▸ **INPUT ROWS**
--------------------
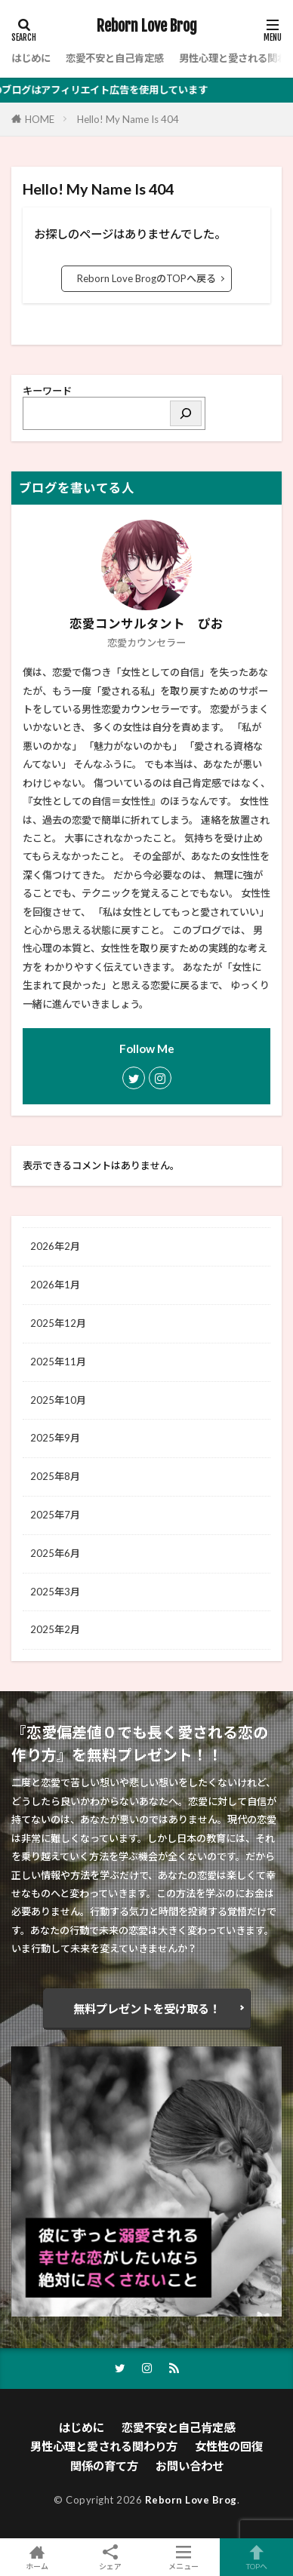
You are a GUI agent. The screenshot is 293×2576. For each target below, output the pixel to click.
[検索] (186, 413)
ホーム (36, 2557)
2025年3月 (55, 1592)
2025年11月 (58, 1362)
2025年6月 (55, 1553)
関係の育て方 (104, 2466)
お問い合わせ (190, 2466)
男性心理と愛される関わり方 (103, 2446)
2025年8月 (55, 1476)
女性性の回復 (229, 2446)
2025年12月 (58, 1323)
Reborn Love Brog (147, 26)
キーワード (47, 391)
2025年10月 (58, 1400)
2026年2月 (55, 1246)
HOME (39, 119)
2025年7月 (55, 1515)
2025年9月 (55, 1438)
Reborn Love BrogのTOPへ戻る (146, 278)
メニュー (183, 2557)
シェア (109, 2557)
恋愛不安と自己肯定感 (115, 58)
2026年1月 (55, 1285)
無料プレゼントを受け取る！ (147, 2009)
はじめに (31, 58)
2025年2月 (55, 1629)
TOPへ (256, 2557)
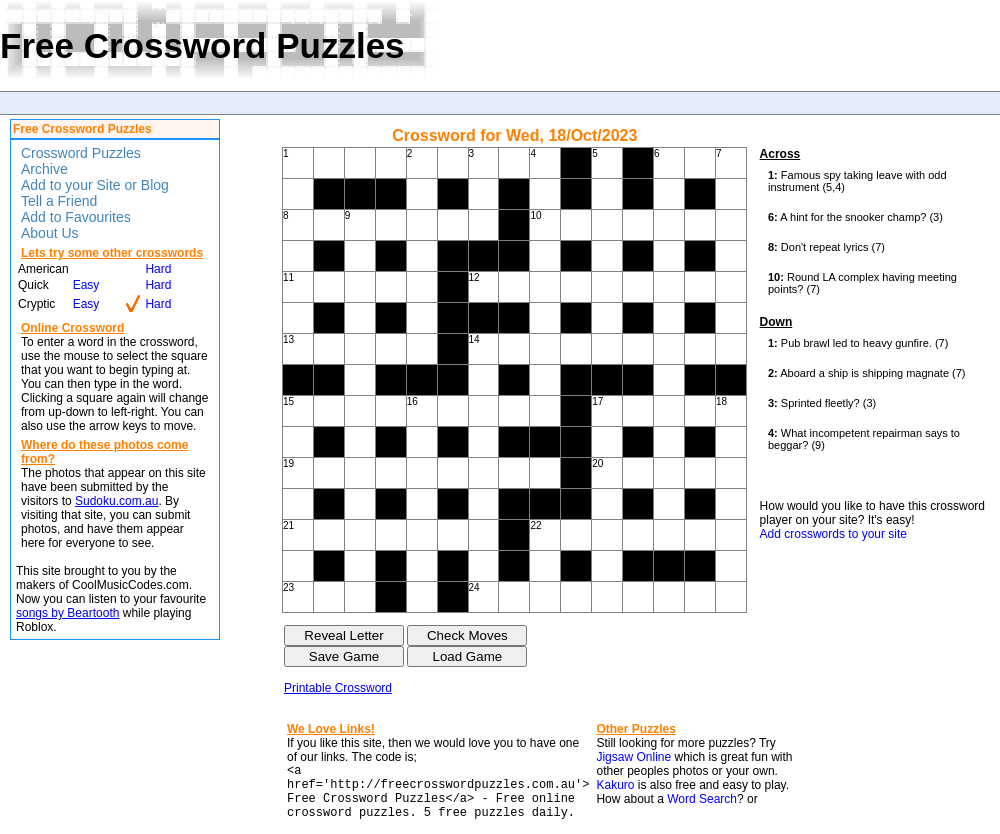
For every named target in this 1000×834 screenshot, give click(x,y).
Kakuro (615, 785)
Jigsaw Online (633, 757)
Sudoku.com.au (116, 501)
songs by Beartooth (67, 613)
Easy (86, 285)
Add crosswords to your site (833, 534)
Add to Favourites (76, 217)
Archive (44, 169)
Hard (158, 269)
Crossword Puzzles (81, 153)
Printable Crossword (338, 688)
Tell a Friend (59, 201)
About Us (50, 233)
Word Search (702, 799)
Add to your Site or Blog (95, 185)
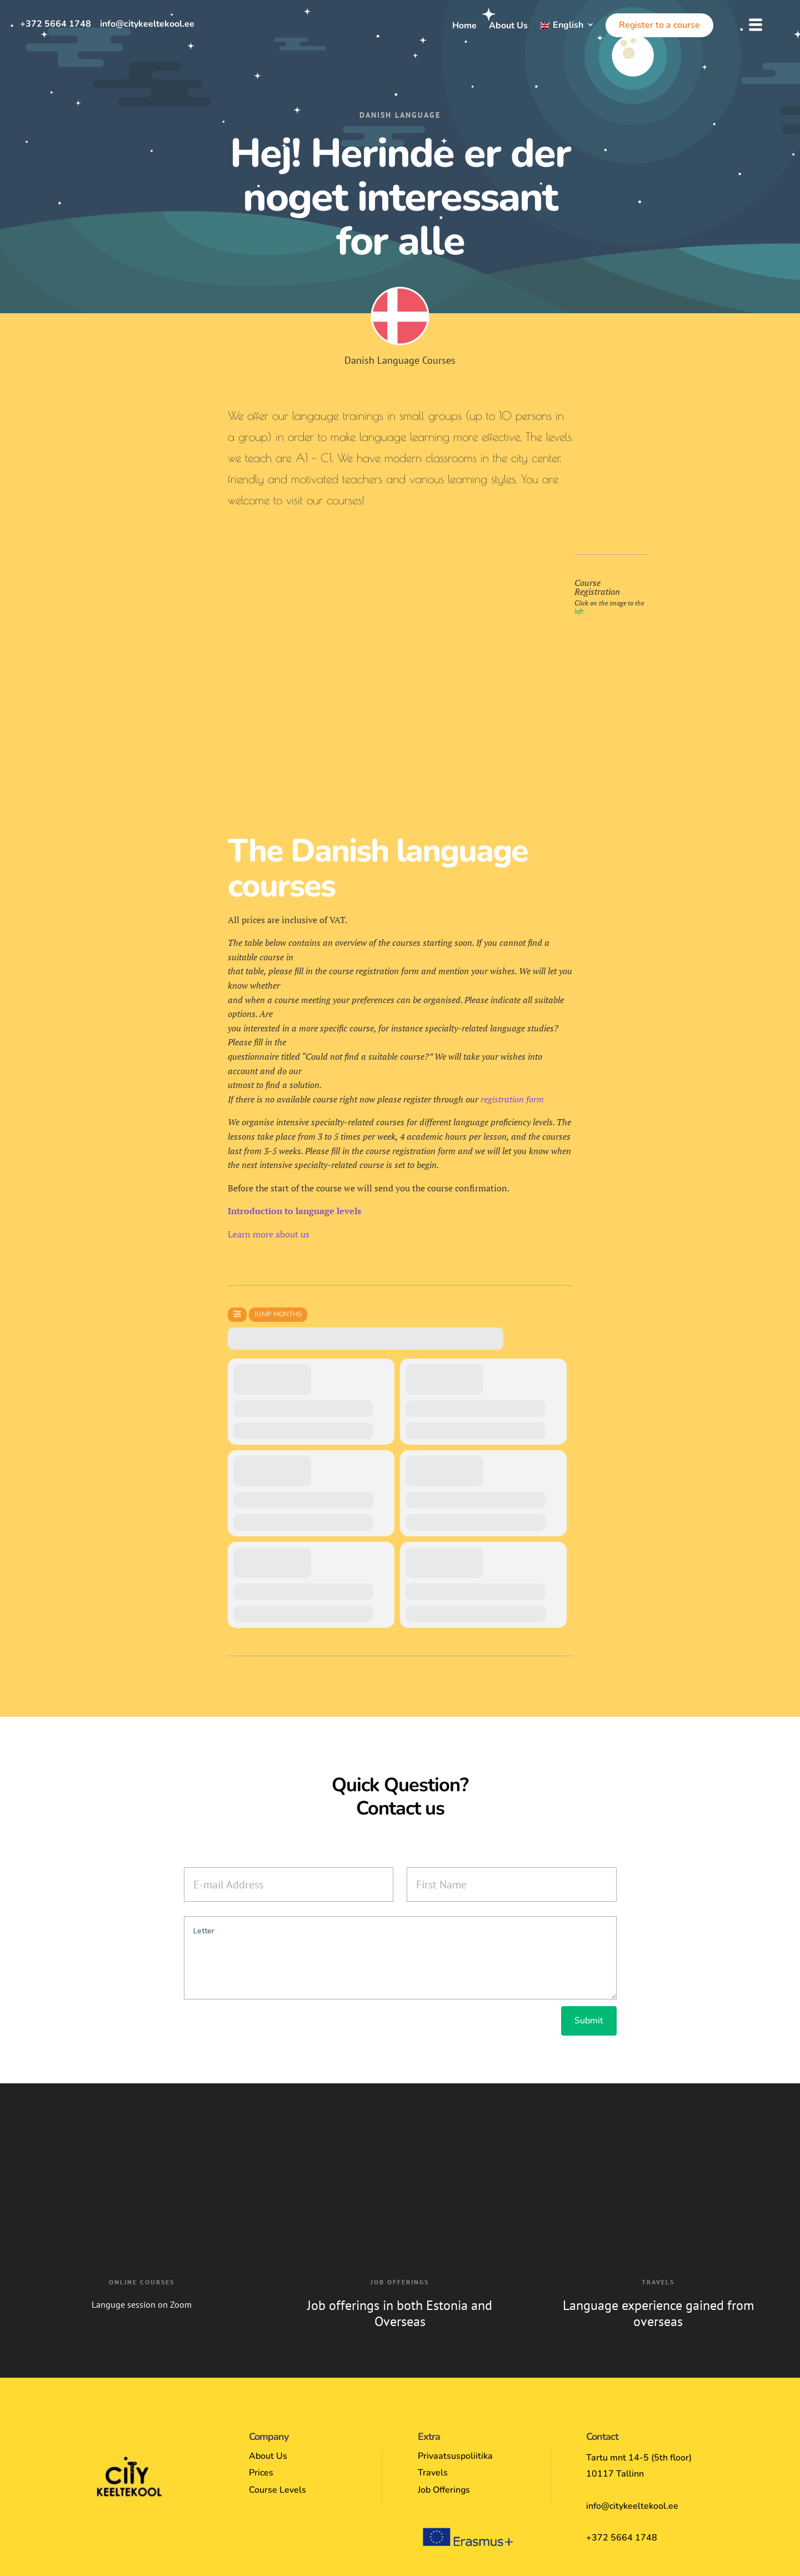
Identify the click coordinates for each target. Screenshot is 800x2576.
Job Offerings (444, 2490)
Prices (261, 2473)
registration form (512, 1099)
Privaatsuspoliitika (455, 2456)
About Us (508, 27)
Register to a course (659, 25)
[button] (755, 25)
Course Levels (277, 2490)
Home (464, 27)
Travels (433, 2473)
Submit (588, 2020)
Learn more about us (268, 1234)
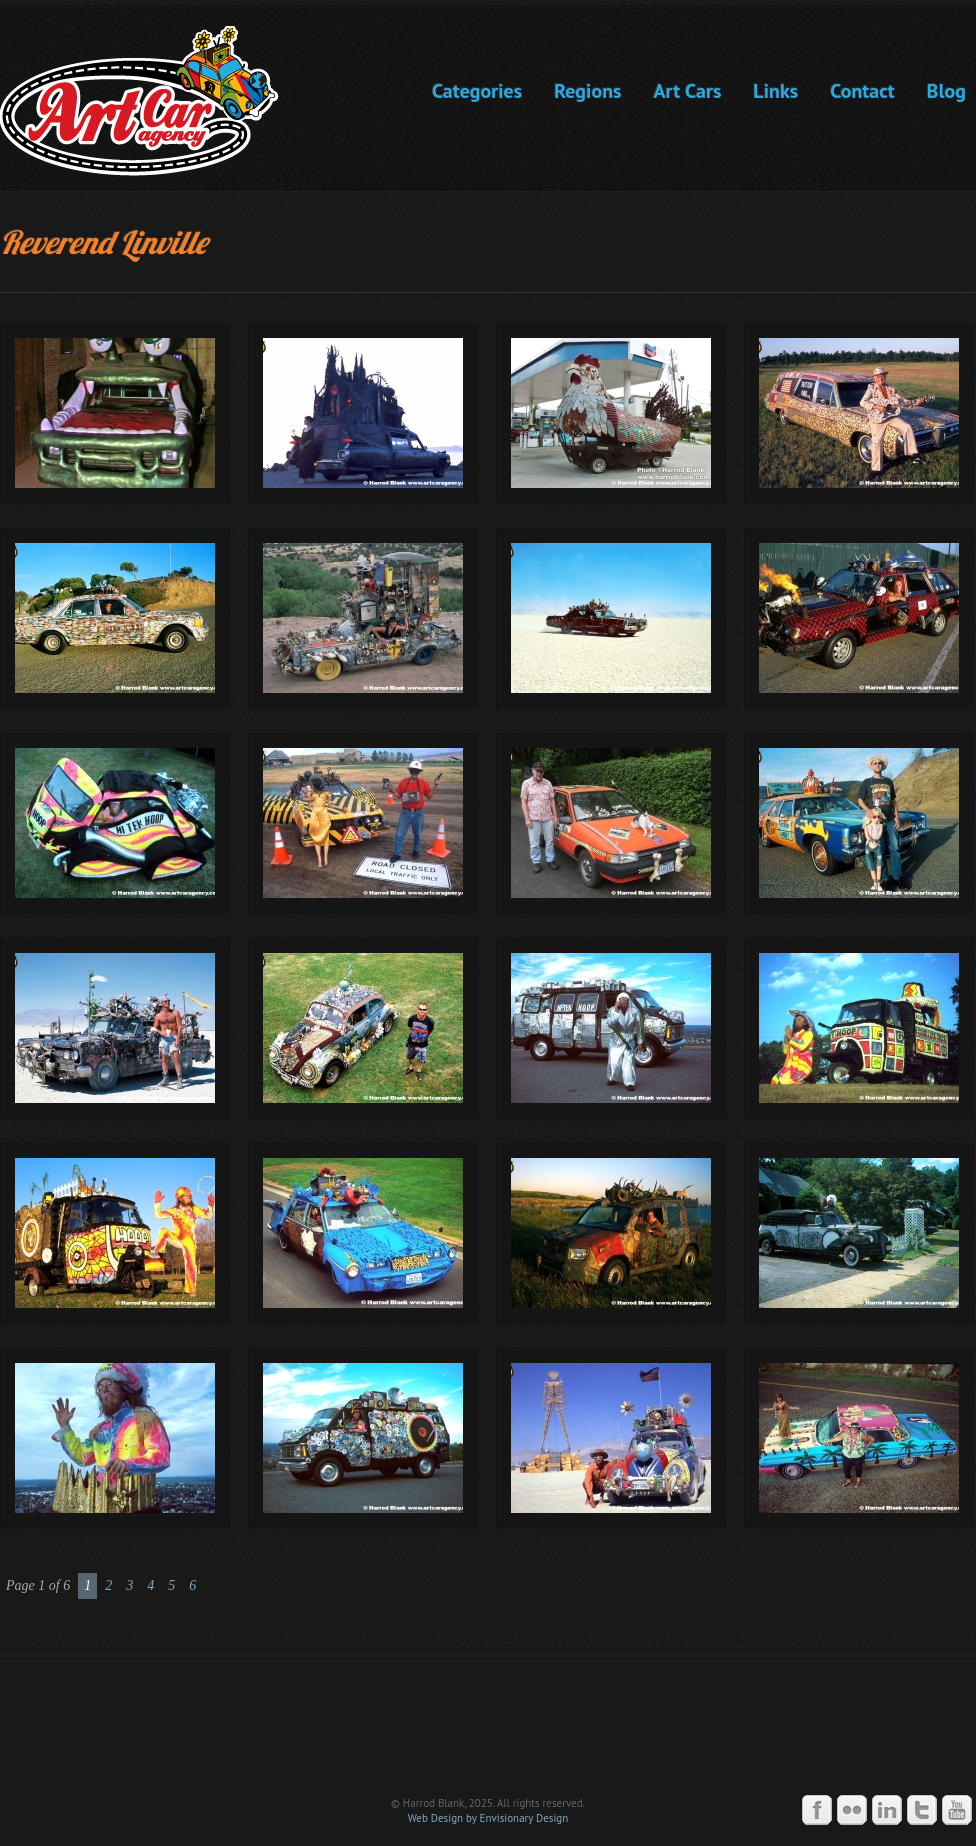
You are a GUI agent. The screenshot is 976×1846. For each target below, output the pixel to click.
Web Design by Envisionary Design (488, 1818)
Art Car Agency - (153, 101)
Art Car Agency (488, 1726)
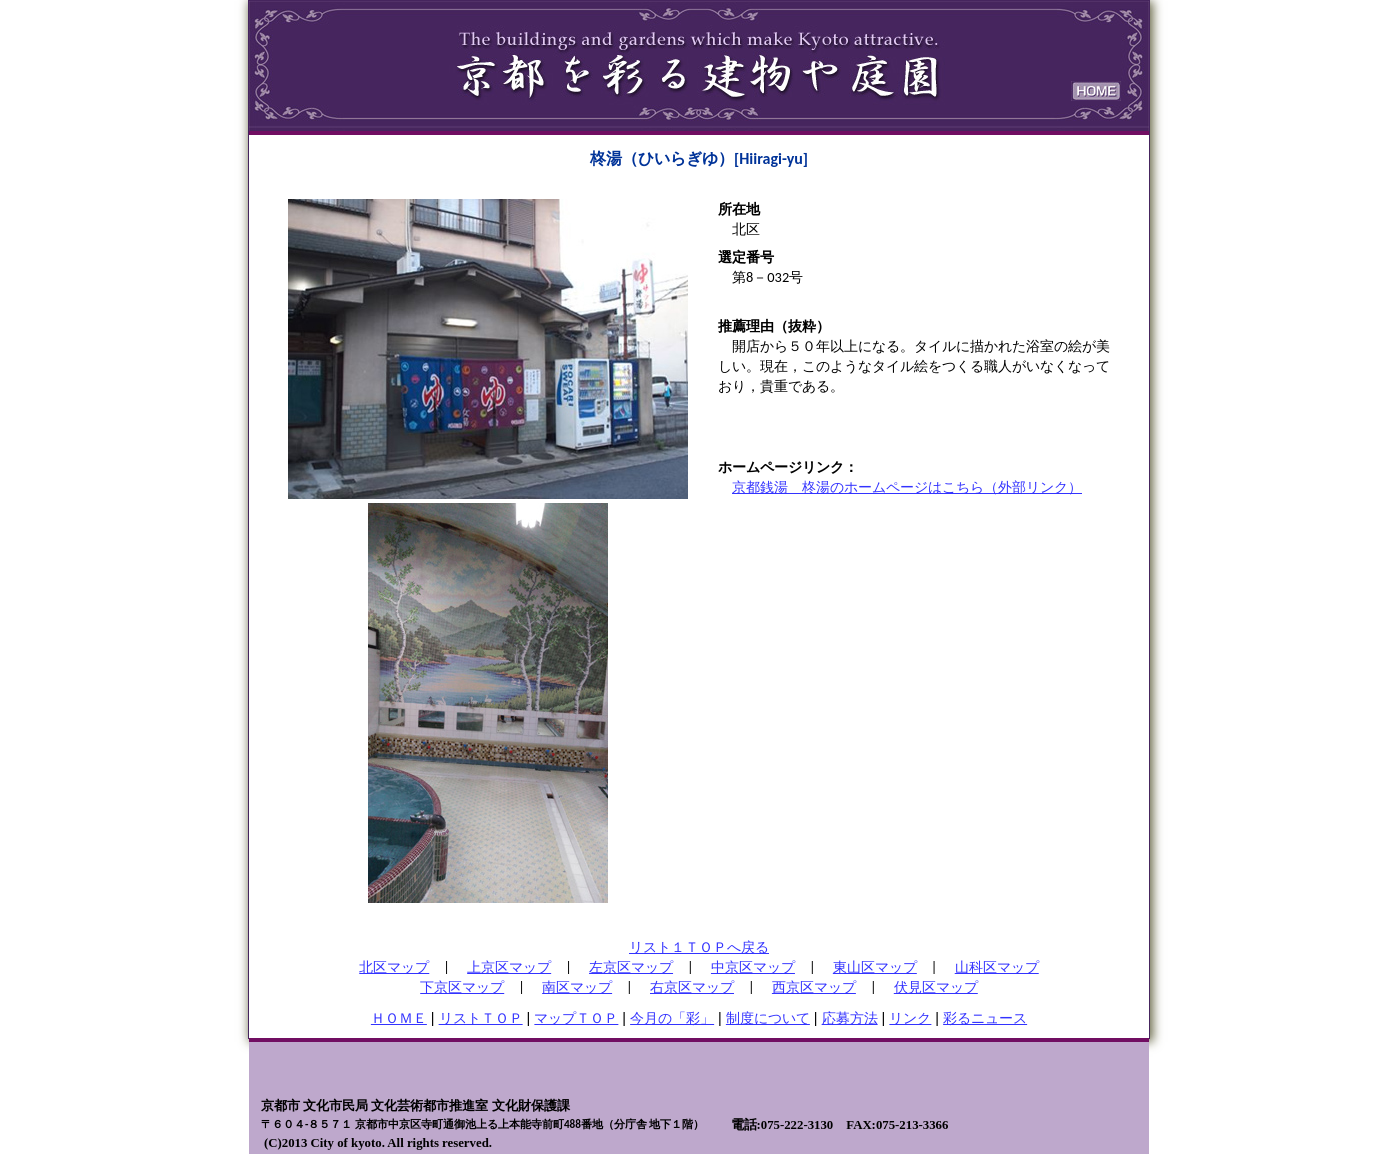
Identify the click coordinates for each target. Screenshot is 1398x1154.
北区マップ (394, 967)
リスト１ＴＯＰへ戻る (699, 947)
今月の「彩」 (672, 1018)
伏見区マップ (936, 987)
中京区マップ (753, 967)
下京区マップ (462, 987)
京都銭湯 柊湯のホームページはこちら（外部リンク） (907, 487)
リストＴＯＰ (481, 1018)
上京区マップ (509, 967)
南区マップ (577, 987)
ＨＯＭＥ (399, 1018)
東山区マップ (875, 967)
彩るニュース (985, 1018)
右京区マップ (692, 987)
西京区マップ (814, 987)
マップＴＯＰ (576, 1018)
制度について (768, 1018)
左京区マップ (631, 967)
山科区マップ (997, 967)
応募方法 (850, 1018)
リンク (910, 1018)
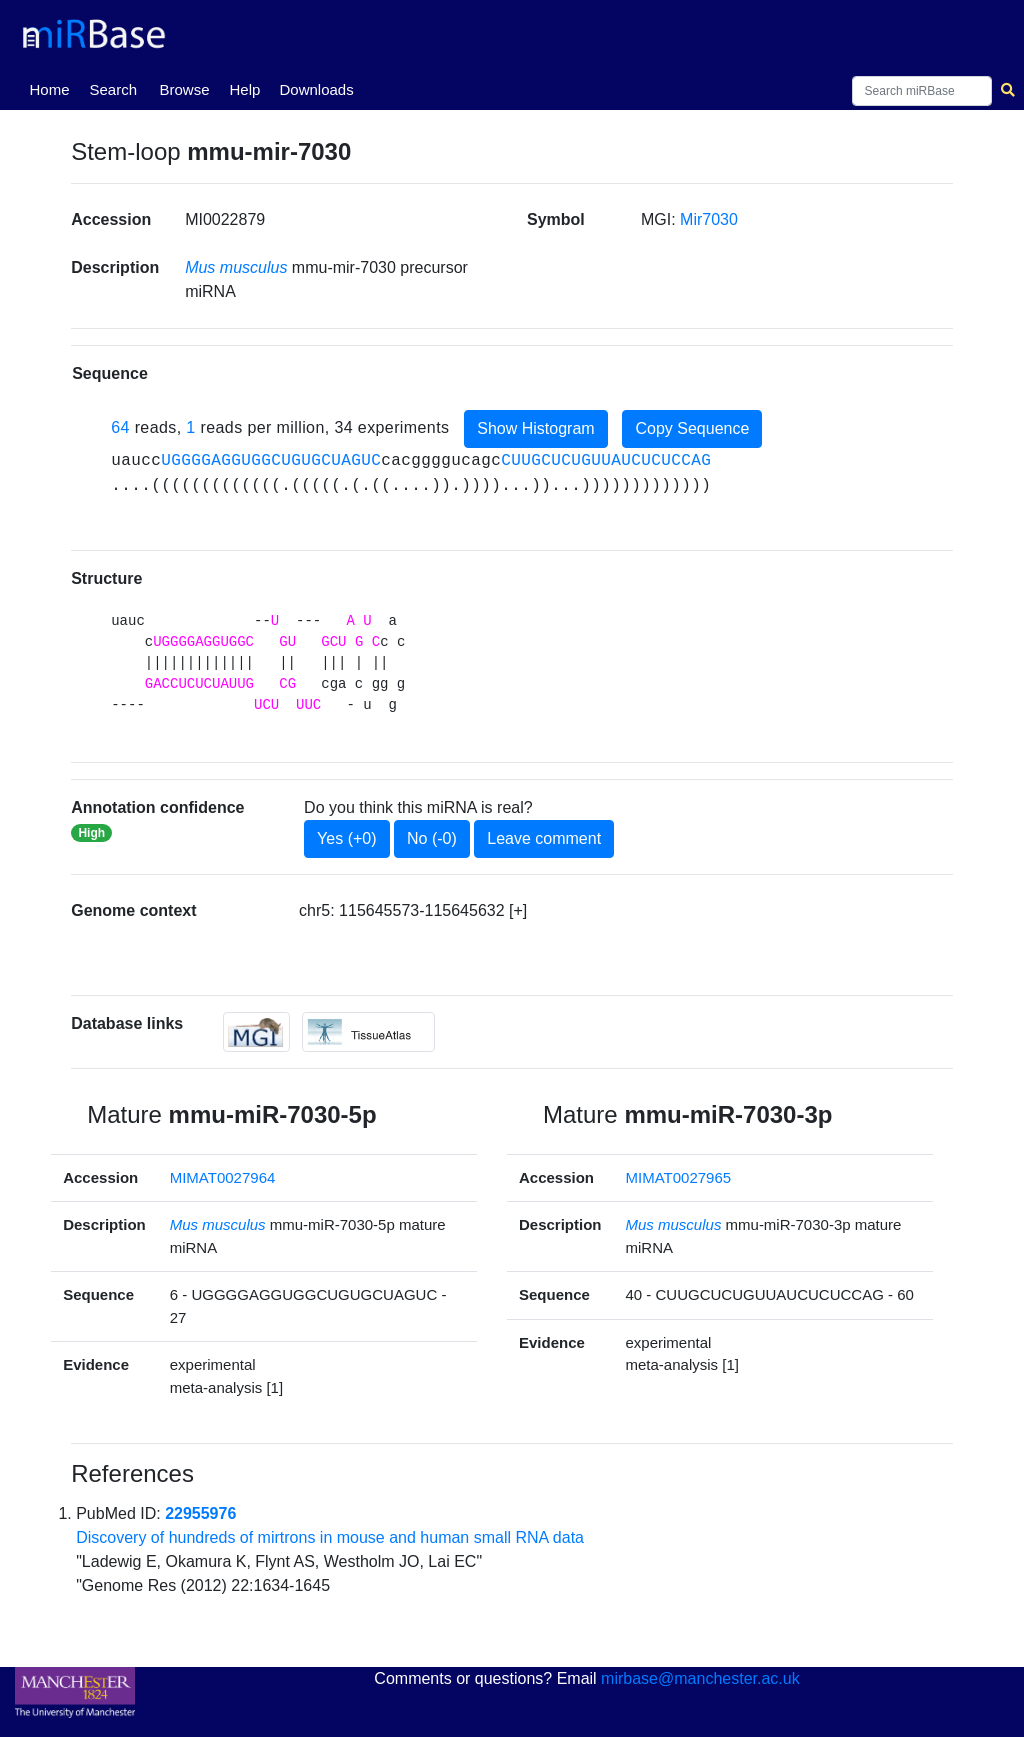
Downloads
--------------------
Update the rows above by replacing each "GUI agent" with "browser agent" and changing nothing else. Leave the pictures out of your answer.

You are a browser agent. The screenshot is 293×2576. For each target below, output the pixel to click.
[検索] (186, 413)
ホーム (36, 2557)
2025年3月 (55, 1592)
2025年11月 (58, 1362)
2025年6月 (55, 1553)
関係の育て方 (104, 2466)
お問い合わせ (190, 2466)
男性心理と愛される関わり方 (103, 2446)
2025年8月 (55, 1476)
女性性の回復 (229, 2446)
2025年12月 (58, 1323)
Reborn Love Brog (147, 26)
キーワード (47, 391)
2025年10月 (58, 1400)
2026年2月 (55, 1246)
HOME (39, 119)
2025年7月 (55, 1515)
2025年9月 (55, 1438)
Reborn Love BrogのTOPへ戻る (146, 278)
メニュー (183, 2557)
シェア (109, 2557)
恋愛不安と自己肯定感 (115, 58)
2026年1月 (55, 1285)
無料プレゼントを受け取る！ (147, 2009)
はじめに (31, 58)
2025年2月 (55, 1629)
TOPへ (256, 2557)
For every named target in this 1000×834 screenshot, give click(x,y).
Kakuro (615, 785)
Jigsaw Online (633, 757)
Sudoku.com.au (116, 501)
songs by Beartooth (67, 613)
Easy (86, 285)
Add crosswords to your site (833, 534)
Add to Favourites (76, 217)
Archive (44, 169)
Hard (158, 269)
Crossword Puzzles (81, 153)
Printable Crossword (338, 688)
Tell a Friend (59, 201)
About Us (50, 233)
Word Search (702, 799)
Add to your Site or Blog (95, 185)
Identify the click coordinates for each target. Screenshot is 800x2576.
Job Offerings (444, 2490)
Prices (261, 2473)
registration form (512, 1099)
Privaatsuspoliitika (455, 2456)
About Us (508, 27)
Register to a course (659, 25)
[button] (755, 25)
Course Levels (277, 2490)
Home (464, 27)
Travels (433, 2473)
Submit (588, 2020)
Learn more about us (268, 1234)
You are a browser agent. The screenshot is 976×1846. For each target below, output the pixel to click.
Web Design by Envisionary Design (488, 1818)
Art Car Agency - (153, 101)
Art Car Agency (488, 1726)
Identify the click coordinates for each target. Screenshot is 1398x1154.
北区マップ (394, 967)
リスト１ＴＯＰへ戻る (699, 947)
今月の「彩」 (672, 1018)
伏見区マップ (936, 987)
中京区マップ (753, 967)
下京区マップ (462, 987)
京都銭湯 柊湯のホームページはこちら（外部リンク） (907, 487)
リストＴＯＰ (481, 1018)
上京区マップ (509, 967)
南区マップ (577, 987)
ＨＯＭＥ (399, 1018)
東山区マップ (875, 967)
彩るニュース (985, 1018)
右京区マップ (692, 987)
西京区マップ (814, 987)
マップＴＯＰ (576, 1018)
制度について (768, 1018)
左京区マップ (631, 967)
山科区マップ (997, 967)
応募方法 (850, 1018)
リンク (910, 1018)
Downloads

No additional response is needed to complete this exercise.